Rendering is done with SDL2. Having learned more about SDL2 as I went through this engine, if I could do it again, I would implement the rendering in DirectX 11 instead. I feel like SDL does some things a little too slow (such as tile-based rendering). Though my spatial partitioning isn't tile-based, I do have wall entities whose sprites which are defined by tiles which are atlased from a spritesheet. Because SDL doesn't currently have a way to specify multiple UV-mapped quads in a single draw-call, I implemented this myself, which was a pretty good performance boost. This AABB entity system makes it simple to move geometry around at-will, but also makes it cumbersome to define arbitrarily shaped geometry. I'm working on an autotiling system to generate static AABBs to make the workflow a bit easier.
UI is currently an XML-based declarative syntax, similar to XAML or HTML. Models can be bound to these using Handlebars. Stylesheets for the menus are defined in JSON, similar to CSS. Callbacks for each element are a C# object defining methods like "OnClick", and "OnKeydown". This system was designed ad-hoc and isn't very strongly typed, so I'm refactoring it to have better typed definitions of what styles are available, as well as a more flexible callback system similar to Angular. Stylesheets were transitioned from JSON to YAML because I like the syntax's lack of quotation marks better; it's closer to CSS and more flexible that way, plus it allows better syntax highlighting.
Dialog is currently basically just stored XML files which define the UI for the various dialog boxes. Dialog boxes and menus are essentially the same thing, and I have a webapp which generates those menu files from dialog I type in and branching trees. I dislike this system a bit because the workflow is slow, requiring me to export from one program and import into another. The new UI system will enable me to edit dialog trees in-engine so that I don't have to deal with this export/import stuff. Since the game will focus heavily on dialog (not quite story-driven, but more of a logic puzzle adventure-type almost point-and-click game), it's important that the workflow for this work well.

==================================================

#### What the task requires
Continue the notes above on the game engine's rendering, UI, and dialog systems, starting after their final sentence.

==================================================

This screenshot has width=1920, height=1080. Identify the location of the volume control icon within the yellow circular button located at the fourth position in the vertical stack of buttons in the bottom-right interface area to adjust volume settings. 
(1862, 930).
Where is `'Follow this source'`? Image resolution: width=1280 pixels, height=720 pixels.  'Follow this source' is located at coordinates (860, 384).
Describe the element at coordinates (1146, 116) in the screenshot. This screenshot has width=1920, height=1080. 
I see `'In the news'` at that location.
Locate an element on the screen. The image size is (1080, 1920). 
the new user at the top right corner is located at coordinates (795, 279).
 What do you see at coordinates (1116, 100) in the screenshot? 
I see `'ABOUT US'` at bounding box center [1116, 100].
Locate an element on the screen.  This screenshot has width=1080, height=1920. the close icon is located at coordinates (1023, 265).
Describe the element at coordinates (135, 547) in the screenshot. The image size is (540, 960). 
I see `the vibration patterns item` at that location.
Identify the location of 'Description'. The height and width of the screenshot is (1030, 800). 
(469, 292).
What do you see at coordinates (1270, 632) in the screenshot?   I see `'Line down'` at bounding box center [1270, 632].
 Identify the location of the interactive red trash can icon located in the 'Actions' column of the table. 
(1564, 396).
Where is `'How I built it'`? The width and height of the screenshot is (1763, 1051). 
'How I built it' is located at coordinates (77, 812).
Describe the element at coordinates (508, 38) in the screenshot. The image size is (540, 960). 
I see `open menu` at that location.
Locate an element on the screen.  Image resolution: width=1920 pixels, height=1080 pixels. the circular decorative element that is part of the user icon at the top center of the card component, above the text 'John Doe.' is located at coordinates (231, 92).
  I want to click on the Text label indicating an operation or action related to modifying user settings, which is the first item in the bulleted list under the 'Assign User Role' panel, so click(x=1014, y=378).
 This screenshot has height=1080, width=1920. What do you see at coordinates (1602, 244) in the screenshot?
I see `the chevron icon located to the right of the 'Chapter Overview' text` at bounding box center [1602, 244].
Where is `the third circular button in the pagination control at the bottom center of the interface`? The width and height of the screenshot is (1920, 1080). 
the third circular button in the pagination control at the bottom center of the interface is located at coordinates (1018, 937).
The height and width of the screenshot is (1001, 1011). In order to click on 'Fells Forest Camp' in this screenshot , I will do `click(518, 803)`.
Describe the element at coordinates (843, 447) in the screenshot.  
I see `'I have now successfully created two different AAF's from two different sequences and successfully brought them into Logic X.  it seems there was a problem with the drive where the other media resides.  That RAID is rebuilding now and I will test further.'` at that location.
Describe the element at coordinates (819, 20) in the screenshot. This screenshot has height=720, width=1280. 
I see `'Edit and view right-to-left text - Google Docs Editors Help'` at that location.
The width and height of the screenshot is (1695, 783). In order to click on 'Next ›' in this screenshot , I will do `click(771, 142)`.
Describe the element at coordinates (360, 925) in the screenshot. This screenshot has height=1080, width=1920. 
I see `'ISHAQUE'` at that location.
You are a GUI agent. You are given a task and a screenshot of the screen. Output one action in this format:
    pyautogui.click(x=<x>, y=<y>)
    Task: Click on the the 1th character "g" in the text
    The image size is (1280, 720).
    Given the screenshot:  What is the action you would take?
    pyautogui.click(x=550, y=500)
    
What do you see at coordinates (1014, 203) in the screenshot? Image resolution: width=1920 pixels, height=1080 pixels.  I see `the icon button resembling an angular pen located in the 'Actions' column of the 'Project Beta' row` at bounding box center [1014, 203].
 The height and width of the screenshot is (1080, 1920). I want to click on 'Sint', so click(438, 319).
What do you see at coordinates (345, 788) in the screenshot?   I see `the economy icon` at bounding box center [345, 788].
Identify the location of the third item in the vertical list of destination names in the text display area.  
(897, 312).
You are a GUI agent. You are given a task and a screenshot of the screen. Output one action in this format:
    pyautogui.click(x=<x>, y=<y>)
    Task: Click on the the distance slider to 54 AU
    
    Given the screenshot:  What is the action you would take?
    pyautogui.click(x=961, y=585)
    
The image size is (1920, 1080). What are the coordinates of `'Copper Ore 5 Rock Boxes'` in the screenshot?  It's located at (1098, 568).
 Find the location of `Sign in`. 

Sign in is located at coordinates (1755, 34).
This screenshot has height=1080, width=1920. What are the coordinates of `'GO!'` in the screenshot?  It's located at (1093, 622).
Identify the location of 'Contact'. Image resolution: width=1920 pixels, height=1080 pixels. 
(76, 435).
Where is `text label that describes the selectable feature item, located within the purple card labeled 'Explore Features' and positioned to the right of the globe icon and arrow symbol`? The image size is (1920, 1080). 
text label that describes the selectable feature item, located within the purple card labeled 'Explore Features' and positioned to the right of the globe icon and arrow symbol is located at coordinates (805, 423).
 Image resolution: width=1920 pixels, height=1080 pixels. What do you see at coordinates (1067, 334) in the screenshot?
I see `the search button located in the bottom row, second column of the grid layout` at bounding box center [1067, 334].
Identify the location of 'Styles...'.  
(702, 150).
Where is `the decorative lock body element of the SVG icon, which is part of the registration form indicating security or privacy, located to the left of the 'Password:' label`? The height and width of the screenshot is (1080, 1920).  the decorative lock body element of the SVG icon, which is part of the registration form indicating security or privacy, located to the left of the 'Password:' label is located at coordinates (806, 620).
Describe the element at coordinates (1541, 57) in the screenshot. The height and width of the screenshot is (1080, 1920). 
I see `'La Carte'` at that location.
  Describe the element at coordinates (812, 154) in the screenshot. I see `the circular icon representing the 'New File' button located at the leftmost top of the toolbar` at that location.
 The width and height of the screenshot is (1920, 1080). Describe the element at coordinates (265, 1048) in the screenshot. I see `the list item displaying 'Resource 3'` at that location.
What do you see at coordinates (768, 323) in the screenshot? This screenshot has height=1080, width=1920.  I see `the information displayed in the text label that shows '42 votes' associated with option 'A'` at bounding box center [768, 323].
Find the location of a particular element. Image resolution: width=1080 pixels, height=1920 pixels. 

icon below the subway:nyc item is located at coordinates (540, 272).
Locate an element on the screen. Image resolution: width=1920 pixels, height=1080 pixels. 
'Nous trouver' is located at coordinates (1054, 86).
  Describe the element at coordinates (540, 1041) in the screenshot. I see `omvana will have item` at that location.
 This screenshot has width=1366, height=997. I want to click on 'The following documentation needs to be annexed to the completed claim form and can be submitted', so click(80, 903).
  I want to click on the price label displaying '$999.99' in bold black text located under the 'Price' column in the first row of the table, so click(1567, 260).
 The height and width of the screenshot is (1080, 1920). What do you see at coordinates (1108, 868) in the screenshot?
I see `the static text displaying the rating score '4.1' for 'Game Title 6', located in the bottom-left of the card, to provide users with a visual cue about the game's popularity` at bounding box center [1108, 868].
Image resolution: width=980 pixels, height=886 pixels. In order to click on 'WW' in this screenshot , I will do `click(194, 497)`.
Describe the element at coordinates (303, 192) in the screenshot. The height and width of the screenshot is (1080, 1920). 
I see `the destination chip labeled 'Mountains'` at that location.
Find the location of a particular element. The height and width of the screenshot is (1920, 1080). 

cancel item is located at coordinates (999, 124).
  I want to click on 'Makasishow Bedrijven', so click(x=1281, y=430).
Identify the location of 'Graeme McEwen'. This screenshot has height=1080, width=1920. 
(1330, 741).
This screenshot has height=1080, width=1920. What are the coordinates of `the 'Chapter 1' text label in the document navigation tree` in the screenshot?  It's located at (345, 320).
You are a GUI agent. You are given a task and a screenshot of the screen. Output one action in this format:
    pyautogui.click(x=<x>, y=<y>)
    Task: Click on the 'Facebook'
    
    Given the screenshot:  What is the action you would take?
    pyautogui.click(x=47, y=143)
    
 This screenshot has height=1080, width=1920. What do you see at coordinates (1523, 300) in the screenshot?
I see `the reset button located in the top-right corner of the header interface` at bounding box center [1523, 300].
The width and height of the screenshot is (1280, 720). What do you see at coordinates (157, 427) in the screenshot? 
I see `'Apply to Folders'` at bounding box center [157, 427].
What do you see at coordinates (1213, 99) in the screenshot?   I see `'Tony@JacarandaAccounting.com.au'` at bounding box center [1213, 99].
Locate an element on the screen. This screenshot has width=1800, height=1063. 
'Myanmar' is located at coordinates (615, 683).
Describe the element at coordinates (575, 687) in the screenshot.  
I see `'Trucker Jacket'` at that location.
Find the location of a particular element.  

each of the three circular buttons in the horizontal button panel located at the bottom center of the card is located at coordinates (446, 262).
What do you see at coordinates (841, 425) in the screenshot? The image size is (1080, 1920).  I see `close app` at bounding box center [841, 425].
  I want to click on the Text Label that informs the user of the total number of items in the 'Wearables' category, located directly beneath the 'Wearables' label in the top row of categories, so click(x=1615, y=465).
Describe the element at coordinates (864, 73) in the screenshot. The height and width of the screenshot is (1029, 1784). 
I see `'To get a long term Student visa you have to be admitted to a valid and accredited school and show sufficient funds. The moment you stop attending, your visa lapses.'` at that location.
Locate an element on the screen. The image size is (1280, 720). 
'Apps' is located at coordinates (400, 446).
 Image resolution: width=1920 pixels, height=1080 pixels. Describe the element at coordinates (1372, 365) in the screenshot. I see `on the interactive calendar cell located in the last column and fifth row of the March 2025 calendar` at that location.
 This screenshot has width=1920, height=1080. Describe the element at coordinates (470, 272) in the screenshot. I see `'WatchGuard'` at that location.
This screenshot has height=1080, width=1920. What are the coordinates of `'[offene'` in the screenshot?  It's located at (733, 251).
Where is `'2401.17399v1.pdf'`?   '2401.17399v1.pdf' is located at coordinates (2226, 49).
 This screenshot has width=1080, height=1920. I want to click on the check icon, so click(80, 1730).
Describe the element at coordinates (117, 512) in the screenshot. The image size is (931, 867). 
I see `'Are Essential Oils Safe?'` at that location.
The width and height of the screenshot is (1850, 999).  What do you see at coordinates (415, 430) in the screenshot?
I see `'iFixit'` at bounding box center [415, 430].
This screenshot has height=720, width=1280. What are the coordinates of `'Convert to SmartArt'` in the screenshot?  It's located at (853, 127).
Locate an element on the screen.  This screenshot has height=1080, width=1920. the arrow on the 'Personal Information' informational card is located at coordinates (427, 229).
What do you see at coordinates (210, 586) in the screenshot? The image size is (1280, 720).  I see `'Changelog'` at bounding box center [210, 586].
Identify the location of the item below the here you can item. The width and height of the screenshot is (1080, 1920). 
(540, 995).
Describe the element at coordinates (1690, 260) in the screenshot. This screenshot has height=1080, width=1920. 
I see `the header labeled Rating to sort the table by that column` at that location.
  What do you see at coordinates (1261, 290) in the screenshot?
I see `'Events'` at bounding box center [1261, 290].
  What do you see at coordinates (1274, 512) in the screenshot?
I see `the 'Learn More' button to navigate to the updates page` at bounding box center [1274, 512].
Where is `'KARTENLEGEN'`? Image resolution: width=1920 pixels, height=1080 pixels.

==================================================

#### Right answer
Scripting is done in various places (such as in dialog/cutscene events, or in response to buttons being pressed), via Lua. I added a whole suite of Lua functions to enable scripts to control entities, force them into certain AI state, move them in certain directions, etc. I'd like to flesh this system out a bit better as well. I also have a Lua Interop library for debugging, but because this gives direct access to all of the .Net library, this can't be used for scripting due to security reasons, and I may have to move it to a non-interop version later on due to its ability to be abused via config files executing arbitrary code.
There's also cutscenes, which are defined as a series of keyframe transformations (camera pan, zoom, entities being manipulated, dialog being triggered, and lua scripts being executed), which is defined in XML.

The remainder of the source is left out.